Reescreva de forma mais breve o parágrafo do trecho selecionado que começa com "Tudo é tratado cada vez mais", mantendo seus fatos principais.

→ Trecho selecionado:
⁂

A causa do surto de nCoV-2019 é supostamente a existência de feiras para animais exóticos em Wuhan, mas também pode ser devido à agricultura industrial de suínos em toda a China. De qualquer forma, “mesmo as espécies mais selvagens de subsistência estão sendo amarradas a cadeias de valor: entre elas avestruzes, porcos-espinhos, crocodilos, morcegos e as civetas, cujos grãos de café parcialmente digeridos [e colhidos em suas fezes, ndt] fornecem café mais caro do mundo. Algumas espécies selvagens estão sendo comercializadas antes mesmo de serem cientificamente identificadas, como um novo peixe-gato de nariz curto encontrado em um mercado de Taiwan”.

Tudo é tratado cada vez mais como mercadorias alimentares. À medida que a natureza é desfeita lugar a lugar, espécie por espécie, o que sobra torna-se muito mais valioso. Enquanto isso, a expansão de fazendas industriais pode forçar as empresas de alimentos silvestres cada vez mais capitalizadas a penetrar mais fundo na floresta, aumentando a probabilidade de seus trabalhadores contraírem um novo patógeno, enquanto reduz o tipo de complexidade ambiental com a qual a floresta interrompe as cadeias de transmissão.

Houve muita discussão acadêmica entre marxistas e “ecologistas verdes” recentemente sobre a relação dos seres humanos com a natureza. O argumento é sobre se o capitalismo causou uma “ruptura metabólica” entre o homo sapiens e o planeta, ou seja, rompendo o precioso equilíbrio entre as espécies e o planeta, gerando vírus perigosos e, é claro, o aquecimento global potencialmente incontrolável e as mudanças climáticas que poderiam destruir o planeta.

⁂

→ Informações fornecidas:
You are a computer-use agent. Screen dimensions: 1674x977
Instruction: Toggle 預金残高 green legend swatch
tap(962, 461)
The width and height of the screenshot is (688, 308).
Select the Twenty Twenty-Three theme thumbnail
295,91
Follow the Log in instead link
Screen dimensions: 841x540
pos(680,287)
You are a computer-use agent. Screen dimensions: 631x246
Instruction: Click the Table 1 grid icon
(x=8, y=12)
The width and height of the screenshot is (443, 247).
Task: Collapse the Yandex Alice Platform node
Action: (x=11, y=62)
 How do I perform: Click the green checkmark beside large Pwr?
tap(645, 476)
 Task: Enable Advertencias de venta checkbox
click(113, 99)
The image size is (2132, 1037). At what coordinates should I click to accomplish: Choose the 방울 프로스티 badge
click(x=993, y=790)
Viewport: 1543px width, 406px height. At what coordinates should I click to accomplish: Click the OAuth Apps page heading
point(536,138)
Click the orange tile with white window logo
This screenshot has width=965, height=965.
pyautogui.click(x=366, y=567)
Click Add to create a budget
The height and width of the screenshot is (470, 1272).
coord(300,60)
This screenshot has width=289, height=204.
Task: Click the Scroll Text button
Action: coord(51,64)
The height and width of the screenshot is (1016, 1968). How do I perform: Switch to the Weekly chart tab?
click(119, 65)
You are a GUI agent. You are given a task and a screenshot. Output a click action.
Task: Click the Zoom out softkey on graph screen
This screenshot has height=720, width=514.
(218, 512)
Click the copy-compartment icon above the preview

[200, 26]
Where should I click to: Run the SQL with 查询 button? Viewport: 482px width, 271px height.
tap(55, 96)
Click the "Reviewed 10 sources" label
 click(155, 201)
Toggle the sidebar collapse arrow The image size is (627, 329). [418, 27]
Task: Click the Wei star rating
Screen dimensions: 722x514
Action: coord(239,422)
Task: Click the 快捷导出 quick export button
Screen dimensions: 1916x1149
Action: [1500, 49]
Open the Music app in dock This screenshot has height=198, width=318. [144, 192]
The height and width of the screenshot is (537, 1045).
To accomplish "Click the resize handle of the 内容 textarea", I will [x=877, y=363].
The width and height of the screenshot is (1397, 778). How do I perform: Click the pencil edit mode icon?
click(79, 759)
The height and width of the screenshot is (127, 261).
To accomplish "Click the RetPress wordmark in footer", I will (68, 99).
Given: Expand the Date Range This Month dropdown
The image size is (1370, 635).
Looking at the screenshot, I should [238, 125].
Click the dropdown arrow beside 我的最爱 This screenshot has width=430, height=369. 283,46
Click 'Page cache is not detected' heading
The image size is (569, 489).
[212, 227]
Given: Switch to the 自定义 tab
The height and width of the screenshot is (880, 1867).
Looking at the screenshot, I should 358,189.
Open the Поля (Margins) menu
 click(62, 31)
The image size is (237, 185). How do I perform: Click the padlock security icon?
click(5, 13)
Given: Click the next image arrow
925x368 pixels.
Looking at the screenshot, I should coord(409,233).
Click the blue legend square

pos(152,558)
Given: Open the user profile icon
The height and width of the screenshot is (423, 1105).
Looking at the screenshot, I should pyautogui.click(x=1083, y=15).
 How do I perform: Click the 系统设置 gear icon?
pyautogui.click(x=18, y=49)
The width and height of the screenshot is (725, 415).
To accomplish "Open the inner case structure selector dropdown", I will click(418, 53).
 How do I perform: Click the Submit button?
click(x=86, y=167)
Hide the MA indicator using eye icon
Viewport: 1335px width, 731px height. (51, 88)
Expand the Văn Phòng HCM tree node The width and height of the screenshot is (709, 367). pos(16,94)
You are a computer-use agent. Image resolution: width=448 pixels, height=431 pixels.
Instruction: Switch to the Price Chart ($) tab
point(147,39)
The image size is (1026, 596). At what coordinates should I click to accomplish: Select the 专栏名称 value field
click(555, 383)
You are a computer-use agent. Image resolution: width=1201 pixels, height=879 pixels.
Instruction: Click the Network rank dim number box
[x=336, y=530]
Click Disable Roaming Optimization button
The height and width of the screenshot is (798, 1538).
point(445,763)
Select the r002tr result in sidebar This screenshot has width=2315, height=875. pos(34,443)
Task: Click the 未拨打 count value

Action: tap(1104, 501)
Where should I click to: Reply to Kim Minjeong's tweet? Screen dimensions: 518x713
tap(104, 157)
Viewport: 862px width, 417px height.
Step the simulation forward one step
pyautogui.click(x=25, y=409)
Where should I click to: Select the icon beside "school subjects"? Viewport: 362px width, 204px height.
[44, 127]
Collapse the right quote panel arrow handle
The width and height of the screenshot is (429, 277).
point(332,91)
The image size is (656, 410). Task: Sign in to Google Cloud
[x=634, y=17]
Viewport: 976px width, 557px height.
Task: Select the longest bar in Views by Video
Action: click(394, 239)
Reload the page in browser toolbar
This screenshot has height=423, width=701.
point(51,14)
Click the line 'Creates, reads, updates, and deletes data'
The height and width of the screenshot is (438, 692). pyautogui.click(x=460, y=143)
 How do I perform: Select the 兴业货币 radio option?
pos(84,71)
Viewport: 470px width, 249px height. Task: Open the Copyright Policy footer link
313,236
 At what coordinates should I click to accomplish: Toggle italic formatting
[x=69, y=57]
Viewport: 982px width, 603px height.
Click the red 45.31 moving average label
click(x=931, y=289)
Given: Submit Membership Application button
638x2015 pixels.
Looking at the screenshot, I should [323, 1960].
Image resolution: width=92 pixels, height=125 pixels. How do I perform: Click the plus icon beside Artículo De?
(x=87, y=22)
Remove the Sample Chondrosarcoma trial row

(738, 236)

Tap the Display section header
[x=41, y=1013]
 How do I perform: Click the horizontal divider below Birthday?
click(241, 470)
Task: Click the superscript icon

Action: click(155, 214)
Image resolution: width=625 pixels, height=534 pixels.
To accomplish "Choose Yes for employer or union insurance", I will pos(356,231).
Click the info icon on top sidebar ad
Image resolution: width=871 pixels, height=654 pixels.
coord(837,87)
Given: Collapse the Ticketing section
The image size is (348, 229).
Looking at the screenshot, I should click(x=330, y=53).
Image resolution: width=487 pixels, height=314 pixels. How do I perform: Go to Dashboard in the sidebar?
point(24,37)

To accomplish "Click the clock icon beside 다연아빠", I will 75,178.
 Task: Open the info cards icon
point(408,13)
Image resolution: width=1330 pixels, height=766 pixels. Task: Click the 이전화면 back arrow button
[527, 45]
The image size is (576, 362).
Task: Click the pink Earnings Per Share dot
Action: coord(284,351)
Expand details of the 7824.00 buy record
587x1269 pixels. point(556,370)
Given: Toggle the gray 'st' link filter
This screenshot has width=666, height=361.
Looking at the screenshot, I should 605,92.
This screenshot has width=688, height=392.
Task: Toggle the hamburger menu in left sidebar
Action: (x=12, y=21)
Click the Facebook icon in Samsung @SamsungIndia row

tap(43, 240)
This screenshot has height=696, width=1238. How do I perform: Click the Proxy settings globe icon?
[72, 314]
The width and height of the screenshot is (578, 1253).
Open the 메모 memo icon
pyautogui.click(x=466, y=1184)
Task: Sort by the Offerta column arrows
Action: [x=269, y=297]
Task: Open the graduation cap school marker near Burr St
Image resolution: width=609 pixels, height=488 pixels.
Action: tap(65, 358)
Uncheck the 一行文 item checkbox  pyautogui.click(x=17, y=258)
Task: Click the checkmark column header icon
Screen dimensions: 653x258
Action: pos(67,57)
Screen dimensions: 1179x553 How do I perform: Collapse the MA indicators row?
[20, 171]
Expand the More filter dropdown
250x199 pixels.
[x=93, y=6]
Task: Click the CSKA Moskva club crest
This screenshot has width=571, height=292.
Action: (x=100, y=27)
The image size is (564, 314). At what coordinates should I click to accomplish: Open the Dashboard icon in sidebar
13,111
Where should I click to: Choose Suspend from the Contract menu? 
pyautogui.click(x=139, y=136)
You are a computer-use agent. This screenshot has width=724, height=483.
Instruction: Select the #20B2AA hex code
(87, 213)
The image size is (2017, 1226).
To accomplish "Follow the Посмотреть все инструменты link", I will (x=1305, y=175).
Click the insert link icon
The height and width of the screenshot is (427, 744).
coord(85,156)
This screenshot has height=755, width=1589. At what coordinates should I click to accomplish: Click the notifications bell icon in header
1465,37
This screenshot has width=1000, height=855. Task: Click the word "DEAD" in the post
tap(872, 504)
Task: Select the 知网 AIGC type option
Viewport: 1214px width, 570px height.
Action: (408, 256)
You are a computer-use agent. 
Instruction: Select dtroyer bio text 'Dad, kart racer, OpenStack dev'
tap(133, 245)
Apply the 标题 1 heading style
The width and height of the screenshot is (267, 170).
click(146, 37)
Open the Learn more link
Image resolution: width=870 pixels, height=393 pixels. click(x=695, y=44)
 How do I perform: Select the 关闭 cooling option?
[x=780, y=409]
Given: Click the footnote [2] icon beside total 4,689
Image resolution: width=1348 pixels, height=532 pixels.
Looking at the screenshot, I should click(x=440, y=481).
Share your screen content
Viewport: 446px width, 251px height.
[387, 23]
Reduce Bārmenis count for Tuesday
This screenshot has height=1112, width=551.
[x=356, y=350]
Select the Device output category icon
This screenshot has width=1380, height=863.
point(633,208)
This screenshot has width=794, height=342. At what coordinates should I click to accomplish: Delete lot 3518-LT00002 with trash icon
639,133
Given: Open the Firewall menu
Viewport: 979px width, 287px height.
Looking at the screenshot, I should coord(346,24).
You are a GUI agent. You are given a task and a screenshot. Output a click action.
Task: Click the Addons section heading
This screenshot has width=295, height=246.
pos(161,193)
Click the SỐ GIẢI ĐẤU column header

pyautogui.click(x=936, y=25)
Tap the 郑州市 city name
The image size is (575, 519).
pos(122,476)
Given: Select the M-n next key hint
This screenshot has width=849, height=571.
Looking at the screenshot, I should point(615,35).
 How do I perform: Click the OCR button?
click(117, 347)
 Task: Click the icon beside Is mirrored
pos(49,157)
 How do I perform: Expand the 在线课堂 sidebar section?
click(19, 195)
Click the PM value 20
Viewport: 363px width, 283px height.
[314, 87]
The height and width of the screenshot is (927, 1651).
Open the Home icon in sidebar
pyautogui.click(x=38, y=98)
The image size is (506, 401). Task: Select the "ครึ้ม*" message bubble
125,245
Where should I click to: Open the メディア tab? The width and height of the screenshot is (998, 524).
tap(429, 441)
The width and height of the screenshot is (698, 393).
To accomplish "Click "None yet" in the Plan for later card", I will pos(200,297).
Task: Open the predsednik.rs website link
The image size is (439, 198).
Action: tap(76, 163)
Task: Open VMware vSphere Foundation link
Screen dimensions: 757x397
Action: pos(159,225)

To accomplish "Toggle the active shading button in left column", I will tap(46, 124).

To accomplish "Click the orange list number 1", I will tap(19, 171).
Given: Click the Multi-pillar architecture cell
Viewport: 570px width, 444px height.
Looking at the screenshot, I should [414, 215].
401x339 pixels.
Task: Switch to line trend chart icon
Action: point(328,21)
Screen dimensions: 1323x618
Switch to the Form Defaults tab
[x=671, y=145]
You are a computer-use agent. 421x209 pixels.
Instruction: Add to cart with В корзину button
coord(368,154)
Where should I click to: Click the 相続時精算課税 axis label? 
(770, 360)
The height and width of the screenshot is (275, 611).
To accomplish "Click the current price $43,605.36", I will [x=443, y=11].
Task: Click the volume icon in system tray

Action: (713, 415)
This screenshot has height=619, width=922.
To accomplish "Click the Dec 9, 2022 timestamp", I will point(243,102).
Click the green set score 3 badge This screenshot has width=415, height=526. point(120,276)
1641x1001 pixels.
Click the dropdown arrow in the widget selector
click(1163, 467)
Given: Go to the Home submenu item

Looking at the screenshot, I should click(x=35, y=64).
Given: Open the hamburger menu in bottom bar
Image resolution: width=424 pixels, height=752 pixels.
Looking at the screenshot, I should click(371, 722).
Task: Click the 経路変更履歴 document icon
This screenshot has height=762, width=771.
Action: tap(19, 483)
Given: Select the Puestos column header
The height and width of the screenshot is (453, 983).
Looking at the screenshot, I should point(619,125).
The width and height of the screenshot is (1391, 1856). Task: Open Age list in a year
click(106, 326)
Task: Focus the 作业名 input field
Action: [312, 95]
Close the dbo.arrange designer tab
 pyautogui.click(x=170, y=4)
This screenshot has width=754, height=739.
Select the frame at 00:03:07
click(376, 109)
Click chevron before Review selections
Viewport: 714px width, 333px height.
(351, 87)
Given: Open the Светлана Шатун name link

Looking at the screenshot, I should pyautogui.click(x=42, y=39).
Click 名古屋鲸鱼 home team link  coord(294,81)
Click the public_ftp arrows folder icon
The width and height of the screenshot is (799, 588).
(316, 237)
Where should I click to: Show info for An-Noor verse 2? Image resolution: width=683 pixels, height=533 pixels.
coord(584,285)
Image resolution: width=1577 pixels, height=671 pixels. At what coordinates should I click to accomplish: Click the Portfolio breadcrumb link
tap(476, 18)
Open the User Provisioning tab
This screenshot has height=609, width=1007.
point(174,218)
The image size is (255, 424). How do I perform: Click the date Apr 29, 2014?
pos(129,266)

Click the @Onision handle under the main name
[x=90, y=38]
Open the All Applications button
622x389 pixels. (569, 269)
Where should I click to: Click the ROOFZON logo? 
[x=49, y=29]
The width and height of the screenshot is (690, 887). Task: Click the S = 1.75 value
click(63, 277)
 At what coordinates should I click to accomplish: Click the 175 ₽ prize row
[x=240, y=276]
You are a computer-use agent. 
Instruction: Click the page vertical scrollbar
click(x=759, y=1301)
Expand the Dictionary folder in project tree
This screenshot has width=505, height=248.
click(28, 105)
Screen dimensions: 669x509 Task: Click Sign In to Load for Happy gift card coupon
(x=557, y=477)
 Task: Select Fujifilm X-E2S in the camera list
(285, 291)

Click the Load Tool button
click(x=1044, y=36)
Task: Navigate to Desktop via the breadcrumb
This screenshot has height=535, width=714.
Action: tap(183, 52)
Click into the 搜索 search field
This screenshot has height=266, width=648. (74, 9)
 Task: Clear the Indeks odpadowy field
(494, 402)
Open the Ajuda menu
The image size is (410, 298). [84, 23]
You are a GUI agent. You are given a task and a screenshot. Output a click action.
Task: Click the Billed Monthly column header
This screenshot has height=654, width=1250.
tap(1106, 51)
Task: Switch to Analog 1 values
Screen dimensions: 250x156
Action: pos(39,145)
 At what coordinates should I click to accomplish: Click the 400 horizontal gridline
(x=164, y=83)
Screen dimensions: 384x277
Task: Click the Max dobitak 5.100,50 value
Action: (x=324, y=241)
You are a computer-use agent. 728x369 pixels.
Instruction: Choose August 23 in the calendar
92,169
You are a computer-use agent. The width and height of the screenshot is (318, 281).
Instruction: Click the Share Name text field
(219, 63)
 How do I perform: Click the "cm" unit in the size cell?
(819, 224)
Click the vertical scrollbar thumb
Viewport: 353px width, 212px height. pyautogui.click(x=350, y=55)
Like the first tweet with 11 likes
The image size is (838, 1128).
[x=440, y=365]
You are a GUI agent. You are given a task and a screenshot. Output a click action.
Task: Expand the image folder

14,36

⁂

→ Espaço para resposta:
Tudo vira cada vez mais mercadoria alimentar, e o que sobra da natureza, desfeita lugar a lugar e espécie por espécie, ganha valor. A expansão das fazendas industriais pode levar as empresas de alimentos silvestres, cada vez mais capitalizadas, a avançar floresta adentro. Isso aumenta a chance de seus trabalhadores contraírem um novo patógeno e reduz a complexidade ambiental que interrompe as cadeias de transmissão.